# New tools



## Finnegans'_way (Apr 1, 2016)

new k400 and a super vee. Tooling up to go out on my own. I'll be looking for a van and a threading machine and I'll be ready to hang out a shingle! I got approved to take my contractors license test today so i could be completely self employed by the end of the year!


----------



## OpenSights (Mar 23, 2015)

I hate that box for the Vee! Holds too much wet stuff. Just MHO...


----------



## Finnegans'_way (Apr 1, 2016)

OpenSights said:


> I hate that box for the Vee! Holds too much wet stuff. Just MHO...


Yeah but the steel ones trash the cord. Honestly mine rides in a 5 gallon bucket at work. I use the box for cable and accessories


----------



## Eddy k (Jan 30, 2015)

Good luck, it is quite an adventure. Best thing I have ever done.


----------



## OpenSights (Mar 23, 2015)

Finnegans'_way said:


> Yeah but the steel ones trash the cord.
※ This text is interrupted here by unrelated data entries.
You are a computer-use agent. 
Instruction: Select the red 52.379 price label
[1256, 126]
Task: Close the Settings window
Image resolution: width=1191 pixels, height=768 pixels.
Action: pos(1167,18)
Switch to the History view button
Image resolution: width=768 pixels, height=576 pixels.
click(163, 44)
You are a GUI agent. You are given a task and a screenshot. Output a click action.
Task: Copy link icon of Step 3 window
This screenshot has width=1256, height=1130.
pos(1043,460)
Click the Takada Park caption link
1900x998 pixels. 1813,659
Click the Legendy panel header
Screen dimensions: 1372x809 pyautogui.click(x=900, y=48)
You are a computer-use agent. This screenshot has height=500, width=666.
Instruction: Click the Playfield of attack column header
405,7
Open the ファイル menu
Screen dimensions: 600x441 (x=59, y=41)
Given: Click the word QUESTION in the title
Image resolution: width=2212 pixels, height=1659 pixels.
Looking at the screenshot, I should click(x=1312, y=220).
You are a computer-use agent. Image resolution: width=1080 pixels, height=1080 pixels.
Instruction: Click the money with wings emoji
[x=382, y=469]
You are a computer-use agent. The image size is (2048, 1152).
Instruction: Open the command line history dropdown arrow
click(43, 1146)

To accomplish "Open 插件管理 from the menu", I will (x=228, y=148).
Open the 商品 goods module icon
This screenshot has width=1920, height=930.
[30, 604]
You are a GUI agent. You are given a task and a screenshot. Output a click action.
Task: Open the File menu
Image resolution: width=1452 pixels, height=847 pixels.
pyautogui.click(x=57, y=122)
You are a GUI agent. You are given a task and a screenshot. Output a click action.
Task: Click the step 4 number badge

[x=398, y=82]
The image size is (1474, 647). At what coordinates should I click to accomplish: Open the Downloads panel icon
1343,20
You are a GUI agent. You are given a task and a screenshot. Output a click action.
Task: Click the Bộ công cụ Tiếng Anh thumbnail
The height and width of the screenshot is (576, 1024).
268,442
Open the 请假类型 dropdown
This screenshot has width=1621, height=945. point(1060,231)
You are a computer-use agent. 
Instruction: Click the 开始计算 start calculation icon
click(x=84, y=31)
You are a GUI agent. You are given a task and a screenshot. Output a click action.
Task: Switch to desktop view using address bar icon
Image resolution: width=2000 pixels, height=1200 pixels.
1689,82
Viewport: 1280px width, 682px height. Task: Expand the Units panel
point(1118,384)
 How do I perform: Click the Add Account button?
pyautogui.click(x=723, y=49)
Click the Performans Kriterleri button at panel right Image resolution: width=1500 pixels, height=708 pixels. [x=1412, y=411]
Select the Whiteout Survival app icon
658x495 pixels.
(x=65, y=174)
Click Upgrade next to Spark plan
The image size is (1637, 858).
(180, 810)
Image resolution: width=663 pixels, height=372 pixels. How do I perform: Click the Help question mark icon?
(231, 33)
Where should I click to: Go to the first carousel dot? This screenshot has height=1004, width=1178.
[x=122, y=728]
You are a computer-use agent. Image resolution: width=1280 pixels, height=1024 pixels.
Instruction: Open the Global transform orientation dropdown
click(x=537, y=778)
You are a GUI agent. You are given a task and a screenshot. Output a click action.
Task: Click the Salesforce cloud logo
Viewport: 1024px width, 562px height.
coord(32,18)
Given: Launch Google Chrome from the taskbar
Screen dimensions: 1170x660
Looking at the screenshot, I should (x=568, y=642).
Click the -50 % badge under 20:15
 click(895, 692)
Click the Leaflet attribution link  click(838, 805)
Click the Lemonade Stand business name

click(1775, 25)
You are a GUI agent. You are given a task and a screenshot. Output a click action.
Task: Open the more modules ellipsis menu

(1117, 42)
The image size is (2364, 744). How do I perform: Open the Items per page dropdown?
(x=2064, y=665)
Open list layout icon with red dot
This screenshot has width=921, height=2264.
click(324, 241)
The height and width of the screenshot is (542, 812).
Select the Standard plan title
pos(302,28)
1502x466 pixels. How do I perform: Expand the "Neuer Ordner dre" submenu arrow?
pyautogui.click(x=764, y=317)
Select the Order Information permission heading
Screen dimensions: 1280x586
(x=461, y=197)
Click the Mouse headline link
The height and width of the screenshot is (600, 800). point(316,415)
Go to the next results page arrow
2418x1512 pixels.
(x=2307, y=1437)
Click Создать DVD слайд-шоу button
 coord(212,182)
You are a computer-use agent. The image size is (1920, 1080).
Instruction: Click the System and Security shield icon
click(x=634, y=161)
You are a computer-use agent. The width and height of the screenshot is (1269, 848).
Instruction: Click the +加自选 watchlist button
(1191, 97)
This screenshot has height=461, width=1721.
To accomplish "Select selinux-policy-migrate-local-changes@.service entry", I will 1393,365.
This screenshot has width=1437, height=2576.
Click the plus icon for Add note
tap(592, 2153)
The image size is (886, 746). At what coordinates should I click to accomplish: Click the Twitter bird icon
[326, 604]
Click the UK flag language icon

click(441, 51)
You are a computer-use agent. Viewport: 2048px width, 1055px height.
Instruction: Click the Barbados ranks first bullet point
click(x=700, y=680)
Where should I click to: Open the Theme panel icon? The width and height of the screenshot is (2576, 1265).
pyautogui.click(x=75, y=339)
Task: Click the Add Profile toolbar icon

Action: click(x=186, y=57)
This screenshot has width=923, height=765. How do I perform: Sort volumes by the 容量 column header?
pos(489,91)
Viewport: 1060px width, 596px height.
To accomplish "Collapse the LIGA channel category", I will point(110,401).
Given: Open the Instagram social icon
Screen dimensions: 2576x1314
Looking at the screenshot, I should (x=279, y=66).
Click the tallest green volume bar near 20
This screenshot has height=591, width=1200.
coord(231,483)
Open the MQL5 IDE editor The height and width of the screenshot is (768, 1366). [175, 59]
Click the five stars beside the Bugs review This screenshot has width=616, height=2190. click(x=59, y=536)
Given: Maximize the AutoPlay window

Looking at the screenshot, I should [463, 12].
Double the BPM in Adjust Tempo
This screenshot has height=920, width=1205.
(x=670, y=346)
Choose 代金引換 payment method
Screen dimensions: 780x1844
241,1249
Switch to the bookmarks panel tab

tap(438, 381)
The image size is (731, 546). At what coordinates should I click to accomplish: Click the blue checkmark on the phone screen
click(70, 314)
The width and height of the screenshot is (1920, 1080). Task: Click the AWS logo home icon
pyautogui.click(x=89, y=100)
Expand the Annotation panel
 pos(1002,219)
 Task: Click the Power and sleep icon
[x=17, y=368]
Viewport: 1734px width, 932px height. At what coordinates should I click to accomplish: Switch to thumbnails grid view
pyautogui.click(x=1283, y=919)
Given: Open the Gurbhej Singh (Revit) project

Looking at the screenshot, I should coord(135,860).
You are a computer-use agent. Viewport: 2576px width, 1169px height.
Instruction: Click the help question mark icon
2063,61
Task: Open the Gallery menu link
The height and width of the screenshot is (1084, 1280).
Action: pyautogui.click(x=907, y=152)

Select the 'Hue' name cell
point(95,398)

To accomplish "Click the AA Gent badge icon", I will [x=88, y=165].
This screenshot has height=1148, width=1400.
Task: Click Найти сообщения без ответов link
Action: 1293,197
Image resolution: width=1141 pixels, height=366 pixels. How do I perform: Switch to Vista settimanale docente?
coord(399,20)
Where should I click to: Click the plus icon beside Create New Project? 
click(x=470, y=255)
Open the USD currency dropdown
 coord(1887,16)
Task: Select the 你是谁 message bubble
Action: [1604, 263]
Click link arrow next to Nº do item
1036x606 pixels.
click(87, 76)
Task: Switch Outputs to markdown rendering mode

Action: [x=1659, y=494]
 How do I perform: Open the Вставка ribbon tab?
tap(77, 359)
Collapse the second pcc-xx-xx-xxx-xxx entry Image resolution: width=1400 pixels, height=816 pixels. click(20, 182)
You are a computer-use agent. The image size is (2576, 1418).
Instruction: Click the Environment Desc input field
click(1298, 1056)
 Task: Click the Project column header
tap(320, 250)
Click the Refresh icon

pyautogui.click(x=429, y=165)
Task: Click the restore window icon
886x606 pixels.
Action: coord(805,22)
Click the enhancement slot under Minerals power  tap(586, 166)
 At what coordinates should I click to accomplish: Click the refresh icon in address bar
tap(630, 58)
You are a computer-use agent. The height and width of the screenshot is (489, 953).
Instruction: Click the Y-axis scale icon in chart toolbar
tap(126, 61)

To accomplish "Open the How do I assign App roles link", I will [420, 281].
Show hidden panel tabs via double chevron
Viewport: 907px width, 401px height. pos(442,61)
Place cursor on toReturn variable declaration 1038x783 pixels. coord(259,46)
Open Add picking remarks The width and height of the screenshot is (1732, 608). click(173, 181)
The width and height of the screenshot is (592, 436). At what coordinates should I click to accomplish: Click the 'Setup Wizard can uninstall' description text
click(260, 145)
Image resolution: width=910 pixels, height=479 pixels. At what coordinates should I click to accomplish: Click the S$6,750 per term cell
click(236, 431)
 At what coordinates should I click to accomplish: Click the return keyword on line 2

Honestly mine rides in a 5 gallon bucket at work. I use the box for cable and accessories


The bucket is what I use too.:thumbsup:


----------



## KoleckeINC (Oct 22, 2011)

There's going to be days when you curse not having the chuck. Hitting a solid rust blockage like I did 4' long. 
I'll tell you what though-I bought the handy stand and I use it exclusively. I don't even use the auto feed. If I had to do it again-i'd buy the chuck and handystand.


----------



## OpenSights (Mar 23, 2015)

KoleckeINC said:


> There's going to be days when you curse not having the chuck. Hitting a solid rust blockage like I did 4' long.
> I'll tell you what though-I bought the handy stand and I use it exclusively. I don't even use the auto feed. If I had to do it again-i'd buy the chuck and handystand.


I've wondered about the auto feed model... my guess is I wouldn't like it.... but that's a guess. Sometimes hand feeding a cable is not only quicker, but gives you a better feel for the line. One cheap azz guy I worked for refused to order new bearings for my 750... had to run the stupid machine for three months doing 3-5 mains a day on average plus "turnover" prevents 10-12 mains a day. I'd have to say not only was it a workout for the body, but the mind as well. 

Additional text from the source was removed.